All of lore.kernel.org
 help / color / mirror / Atom feed
From: Arun Sharma <asharma@fb.com>
To: Frederic Weisbecker <fweisbec@gmail.com>
Cc: Peter Zijlstra <a.p.zijlstra@chello.nl>,
	Andrew Vagin <avagin@openvz.org>, <linux-kernel@vger.kernel.org>,
	Steven Rostedt <rostedt@goodmis.org>,
	Ingo Molnar <mingo@redhat.com>, Paul Mackerras <paulus@samba.org>,
	Arnaldo Carvalho de Melo <acme@ghostprotocols.net>
Subject: Re: Re: [PATCH 3/4] trace: add ability to collect call chain of non-current task.
Date: Wed, 7 Dec 2011 18:02:51 -0800	[thread overview]
Message-ID: <4EE01ACB.1000102@fb.com> (raw)
In-Reply-To: <20110927205548.GN18553@somewhere>

[-- Attachment #1: Type: text/plain, Size: 1219 bytes --]
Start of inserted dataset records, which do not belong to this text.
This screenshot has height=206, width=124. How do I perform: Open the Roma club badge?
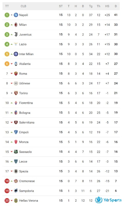pos(16,74)
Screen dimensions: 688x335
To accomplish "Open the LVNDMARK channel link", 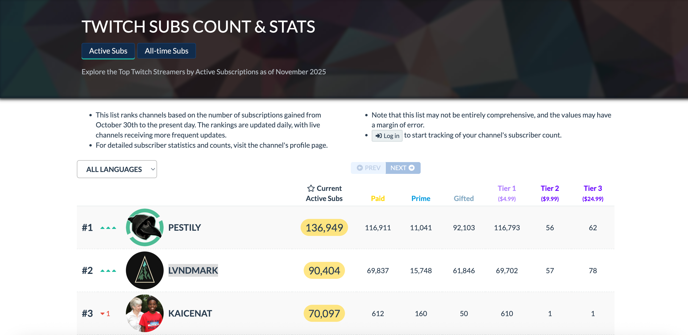I will click(x=193, y=270).
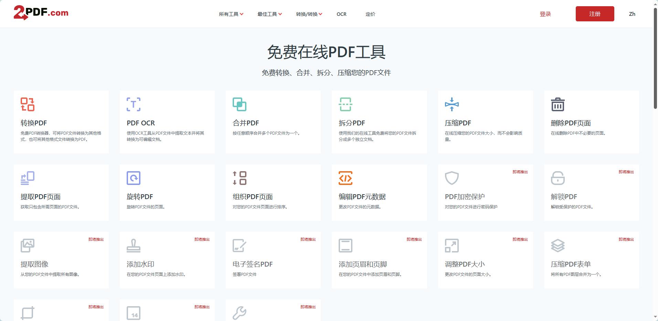Select the 转换PDF tool icon

coord(28,104)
On 7/22/64 12:06 PM, Frederic Weisbecker wrote:
[..]
>
> That and the fact there are other ways to get that callchain like taking
> the one of the last sched_switch event from the waked thread.
>
> Perhaps we should use the sched_switch event and a post_sched_switch
> event, compute the time difference as a weight and use the callchain of any of
> those. Perhaps as a plugin in perf report?
>
> In any case that rather sounds like something that should be done in post-processing
> in userspace, in perf tools.
>
> We should probably avoid the remote callchains, sounds like asking for complications
> everywhere.

Agreed on remote callchains and maintaining consistency about what the 
tracepoints mean.

As I said on the other thread, post-processing in userspace has the 
issue that we collect more info than we actually need and under load, 
perf record can't keep up.

Attached is an alternative approach that does what you allude to above.

perf record -agPe sched:sched_switch --filter "delay > 1000000" -- sleep 1

allows us to collect a lot less. For some reason, "perf script" shows 
the correct delay field, but the sample period still contains 1 (i.e 
__perf_count() hint is not working for me).

  -Arun

[-- Attachment #2: sched-switch-delay.patch --]
[-- Type: text/plain, Size: 4650 bytes --]

commit c58595bd2899685a2b9d94374203708bf279c2d9
Author: Arun Sharma <asharma@fb.com>
Date:   Wed Dec 7 16:17:00 2011 -0800

    Make sleep/iowait delay available at the sched_switch tracepoint.
    Also move trace_sched_switch() to finish_task_switch so the event
    applies to next rather than prev.
  
    If such a move doesn't make sense, we might have to consider adding
    a new event that's called something else.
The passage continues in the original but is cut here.